Every single human is infected with the disease of sin. It is fatal in all cases; “for all have sinned and fallen short of God’s glory” and “the wages of sin is death”; 10 out of 10 die. Yet there seems to be little concern and effort for addressing this deadly disease. And there is already a cure. Jesus is the cure for this disease. While “the wages of sin is death, the gift of God is eternal life.” This gift is in the Son, Jesus Christ and need only be received by all who are infected to be healed.

Why aren’t we marching for Jesus, running for salvation, walking for godliness and righteousness? Why are we not protesting adultery, lying, stealing, covetousness and idolatry? Aren’t these the real issues facing our culture?

Bearing Fruit

In Luke chapter 13 Jesus warns the people they must repent or they will perish. It begins when someone mentions a tragic event, the death of some Galileans at the hands of Pilate. Jesus relates another tragic event when a tower built for safety becomes the means of death instead eighteen people. Jesus uses both of these events to address a mistaken notion that those who suffer greatly must therefore be great sinners. He sums it all up when he says, “but unless you repent, you too will perish.”

He then shares a parable to make the point more clear. This parable presents a challenging point for us when we consider the idea of repentance. In his parable, Jesus shares the story of a vineyard owner who has a fig tree that hasn’t produced any fruit for three years. Having had enough of it he tells his servant to cut it down as there is no reason for it to use up the soil. The servant asks that the tree be given one more year with some extra care and attention. The owner agrees, but only for one more and if it then still produces no fruit it is to be cut down.

So how does a tree not bearing fruit relate to repentance? Jesus told the parable in order to illustrate what he was talking about in regard to repenting, lest you perish. through this parable Jesus makes it clear that we should be bearing fruit and if we are not we need to repent of our barren state.

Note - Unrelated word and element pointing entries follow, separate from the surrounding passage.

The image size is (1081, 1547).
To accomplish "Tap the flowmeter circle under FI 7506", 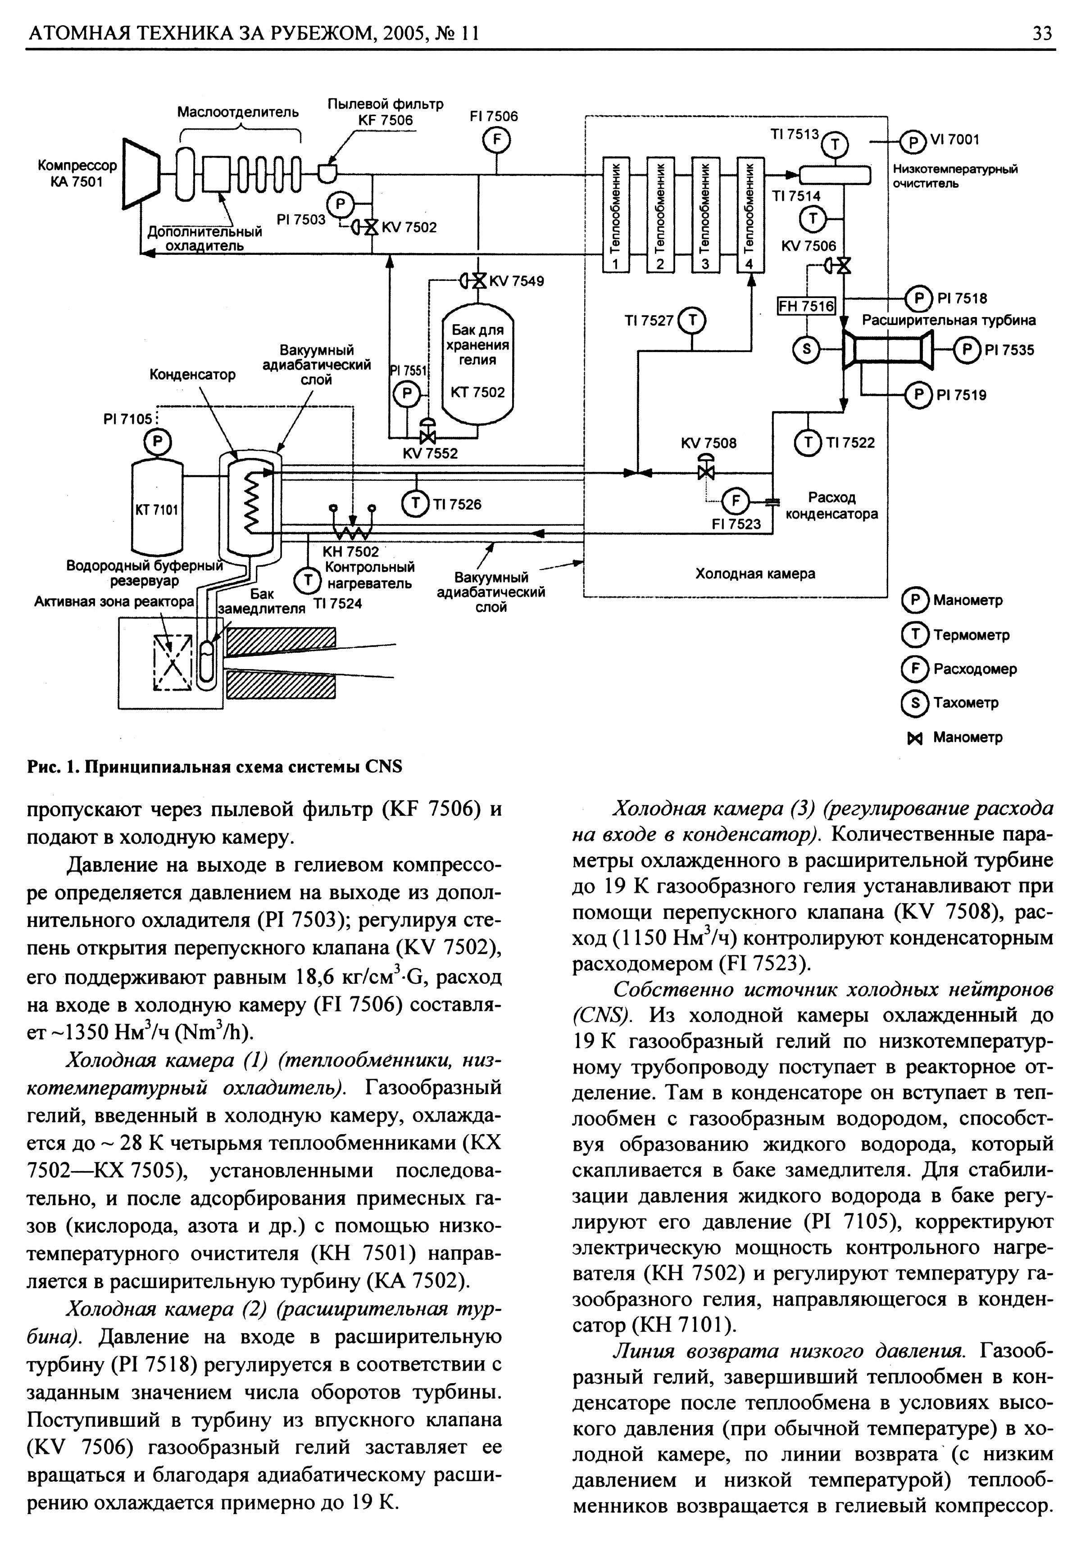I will [x=497, y=141].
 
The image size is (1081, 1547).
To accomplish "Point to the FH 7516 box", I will [x=806, y=307].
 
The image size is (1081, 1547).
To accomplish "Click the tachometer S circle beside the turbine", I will [x=806, y=349].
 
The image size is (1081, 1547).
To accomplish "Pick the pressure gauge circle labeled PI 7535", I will [x=968, y=349].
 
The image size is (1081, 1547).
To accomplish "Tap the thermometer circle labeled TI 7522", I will [x=806, y=443].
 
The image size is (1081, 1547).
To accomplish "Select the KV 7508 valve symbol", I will [x=706, y=470].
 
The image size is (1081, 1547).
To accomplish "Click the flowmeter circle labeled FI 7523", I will [x=735, y=501].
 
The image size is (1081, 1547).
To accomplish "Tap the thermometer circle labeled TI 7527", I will [x=691, y=320].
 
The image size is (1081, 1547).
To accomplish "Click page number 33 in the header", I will [x=1042, y=33].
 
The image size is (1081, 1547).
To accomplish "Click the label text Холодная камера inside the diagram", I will [x=755, y=574].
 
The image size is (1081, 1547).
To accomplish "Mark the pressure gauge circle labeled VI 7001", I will [x=913, y=141].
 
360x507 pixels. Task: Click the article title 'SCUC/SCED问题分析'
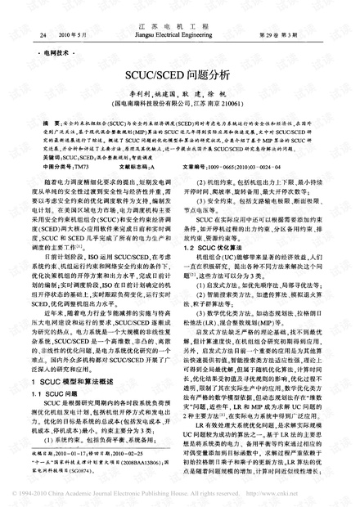point(180,73)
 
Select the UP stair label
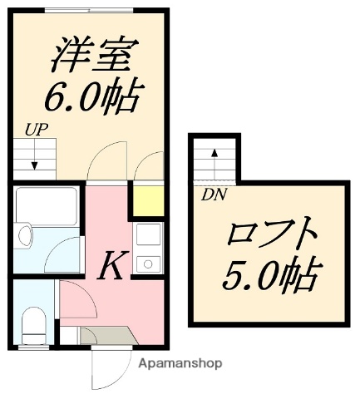click(x=34, y=129)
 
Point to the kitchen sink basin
click(x=149, y=264)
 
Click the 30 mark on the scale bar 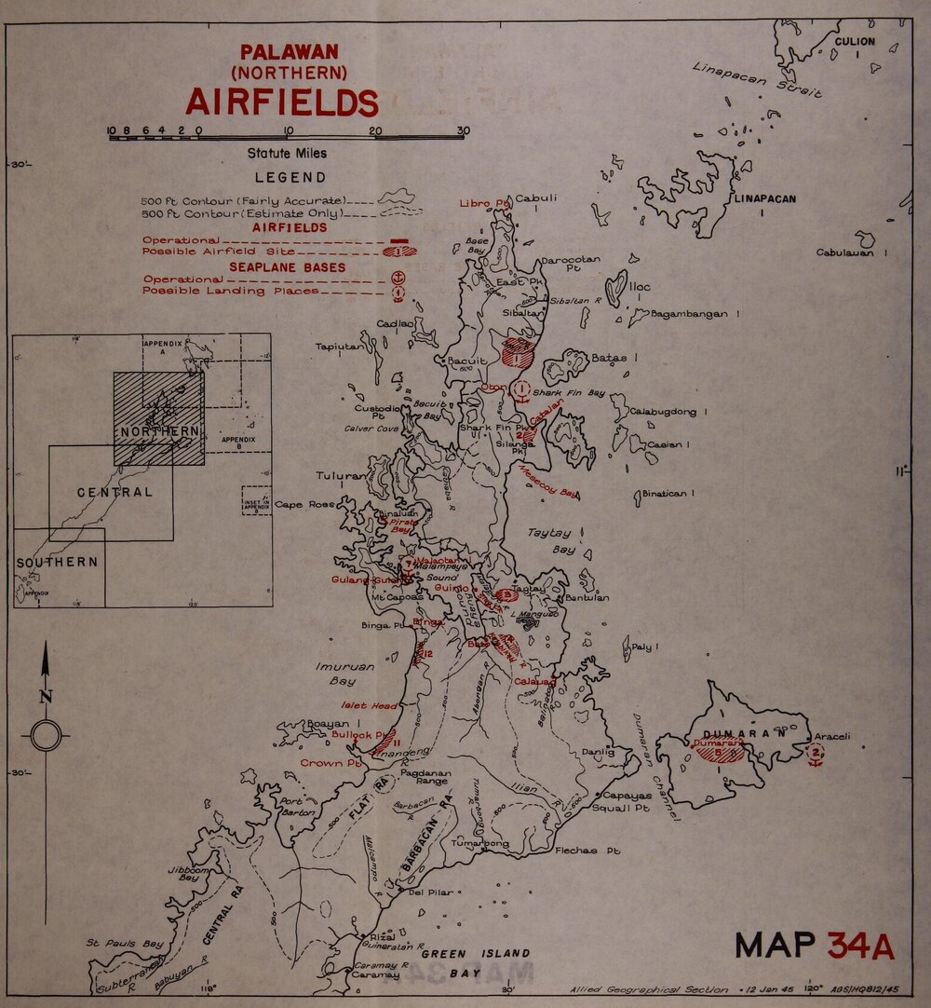[x=463, y=130]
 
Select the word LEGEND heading [x=290, y=177]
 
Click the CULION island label [x=854, y=42]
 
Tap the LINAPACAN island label [x=762, y=198]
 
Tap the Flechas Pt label [x=587, y=851]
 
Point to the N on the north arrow [x=46, y=695]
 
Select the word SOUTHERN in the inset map [x=57, y=562]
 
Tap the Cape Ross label [x=304, y=504]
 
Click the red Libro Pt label [x=484, y=203]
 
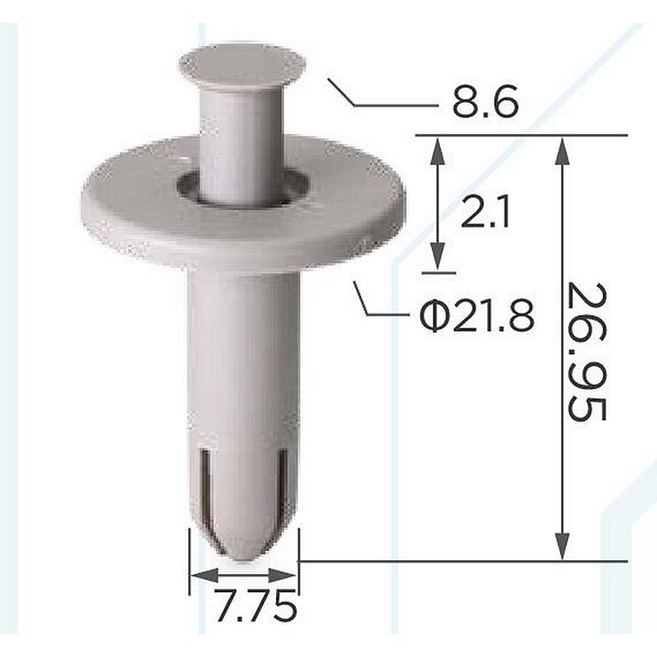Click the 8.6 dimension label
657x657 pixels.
[485, 102]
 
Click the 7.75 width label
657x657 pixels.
[255, 605]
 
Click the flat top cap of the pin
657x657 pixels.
[242, 64]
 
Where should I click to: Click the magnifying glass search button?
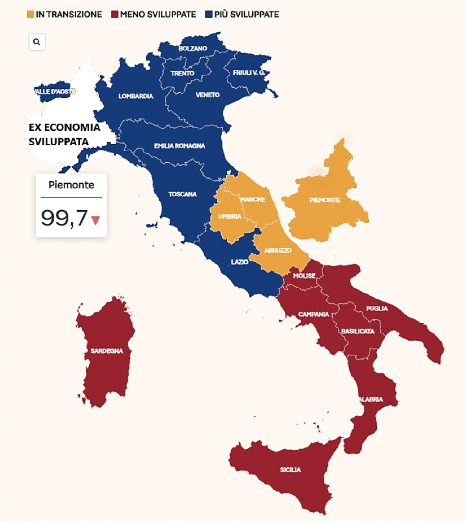37,42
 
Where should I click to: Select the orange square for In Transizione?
30,14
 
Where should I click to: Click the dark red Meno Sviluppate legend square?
115,14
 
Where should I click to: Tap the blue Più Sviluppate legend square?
209,14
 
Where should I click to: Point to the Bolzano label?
193,48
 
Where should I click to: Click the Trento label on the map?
182,73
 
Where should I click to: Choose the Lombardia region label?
136,96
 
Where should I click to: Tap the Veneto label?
207,95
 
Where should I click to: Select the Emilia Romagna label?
179,146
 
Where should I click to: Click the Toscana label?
182,194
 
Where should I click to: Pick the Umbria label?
230,216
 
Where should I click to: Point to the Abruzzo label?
278,250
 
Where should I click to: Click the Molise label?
304,276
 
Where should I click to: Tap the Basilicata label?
357,331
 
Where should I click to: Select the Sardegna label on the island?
107,351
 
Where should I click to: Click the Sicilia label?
290,469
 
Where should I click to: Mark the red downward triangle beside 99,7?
96,220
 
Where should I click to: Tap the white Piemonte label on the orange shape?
325,200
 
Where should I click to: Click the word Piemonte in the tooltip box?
71,185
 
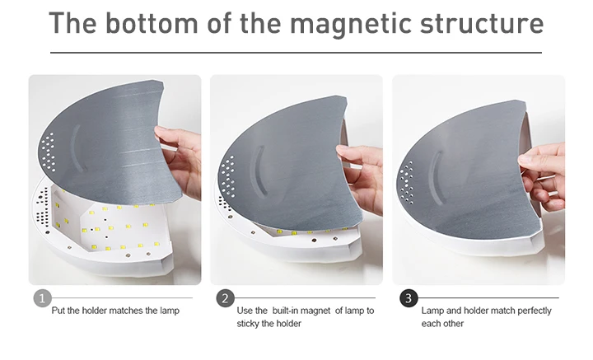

To repent means more than merely saying we are sorry. It is a decision to follow up that sorrow with true change in our lives. Those who bear no fruit are to repent and begin to bear fruit. In Luke 3:8, john the Baptist tells the Israelites to bring forth fruits in keeping with repentance. The lack of fruit shows no repentance. The lack of repentance causes the barren, fruitless condition. the barren fruitless tree will perish. Jesus said in Luke 15:8, “By this is My Father glorified, that you bear much fruit, and so prove to be My disciples.”  Is there fruit of godliness in your life? Is it easily visible?